Quando sono comparsi i primi segnali di stanchezza e d’insofferenza, si sono messi in campo l’esercito e un messaggio chiaro: fate i buoni e badate a voi stessi perché se non vi ammazza il virus, ci pensa il fucile.
Poiché, però, si continua a morire e non solo di virus, ma anche di fame, lo scontro sui diritti, è diventato scontro di classe e quando nelle fabbriche gli operai hanno incrociato le braccia, la risposta è giunta immediata: vietato scioperare.
Ieri in alcune città s’è vista gente fare la sua “spesa proletaria”: prendo e non pago, se mangi tu, voglio mangiare anch’io!
Il virus – l’imprevisto incidente di percorso – non ha trovato gli ospedali impreparati per caso. E’ accaduto perché sulla salute per anni si sono fatti affari da non credere. Più gente uccide, più il virus mette e nudo un’atroce realtà: è il capitalismo che ci sta uccidendo. Dopo la caduta del muro di Berlino, avrebbe dovuto regalarci un paradiso terrestre e invece ci ha portato un inferno.
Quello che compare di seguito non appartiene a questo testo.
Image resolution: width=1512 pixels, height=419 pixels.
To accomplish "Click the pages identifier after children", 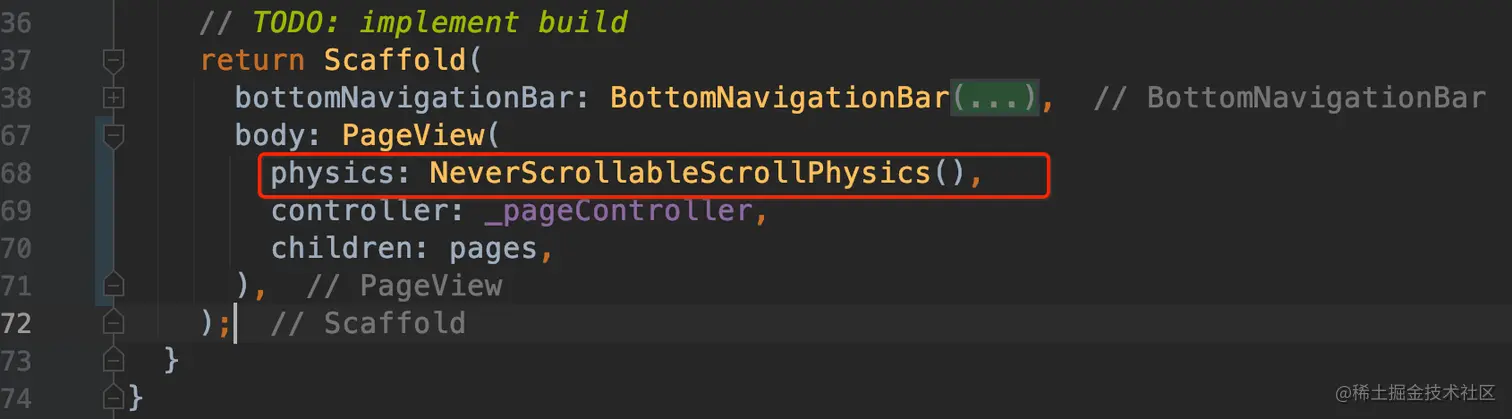I will (494, 248).

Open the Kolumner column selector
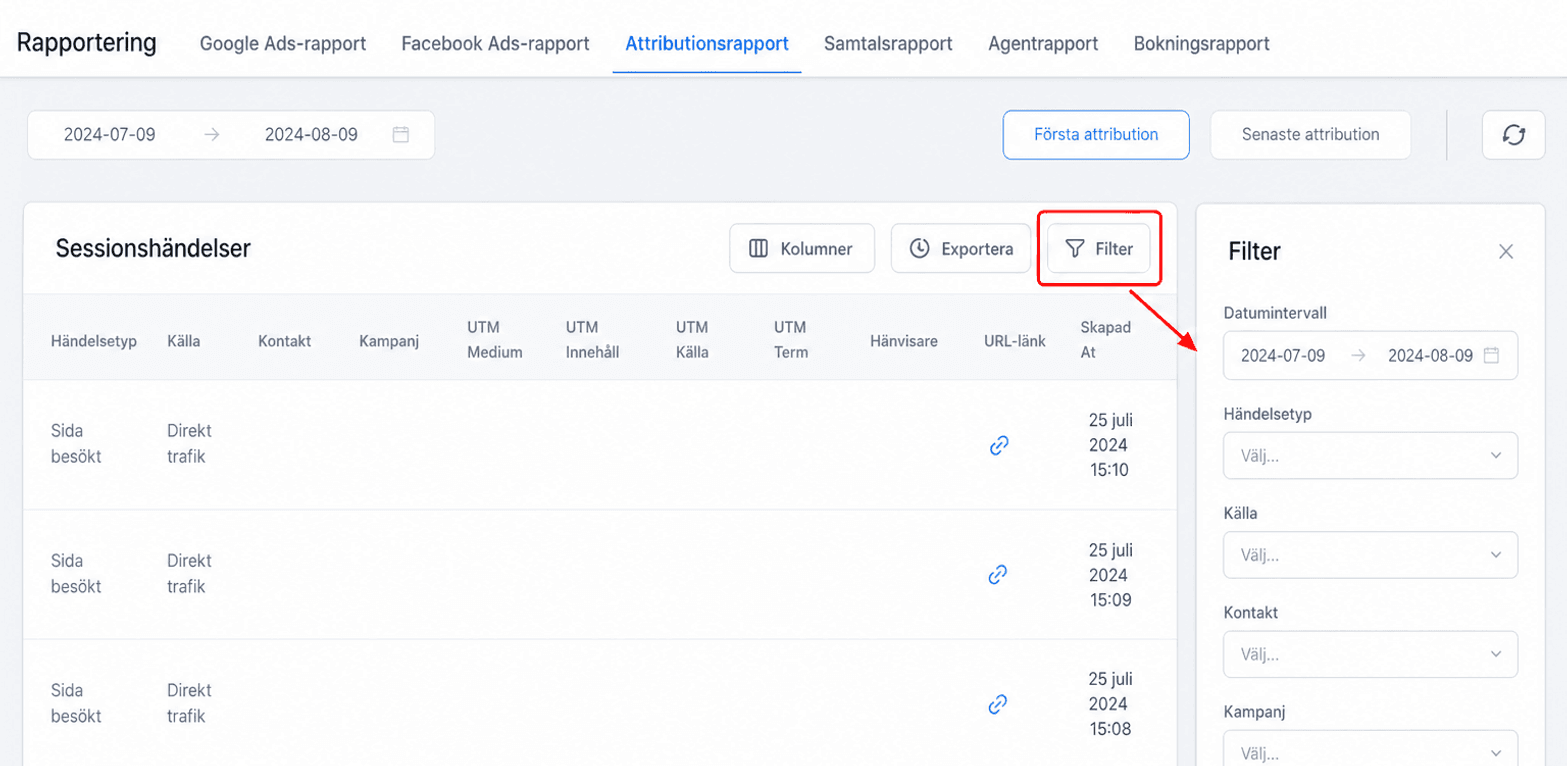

Come tante volte nella storia, dietro la rabbia momentaneamente muta spuntano minacciosi i primi segni di un conflitto sociale vasto e dagli esiti imprevedibili. Chi, di fronte alla morte di tanta povera, gente continua a parlare dei milioni che perde, non ha capito che gli resta ancora un po’ di tempo per cambiare sistema e trattare la pace. Se cercherà la guerra, come ha fatto finora, quando l’epidemia sarà passata, dovrà fare di corsa le valigie. Quando quel giorno verrà, gli andrà bene davvero se porterà la pelle a casa.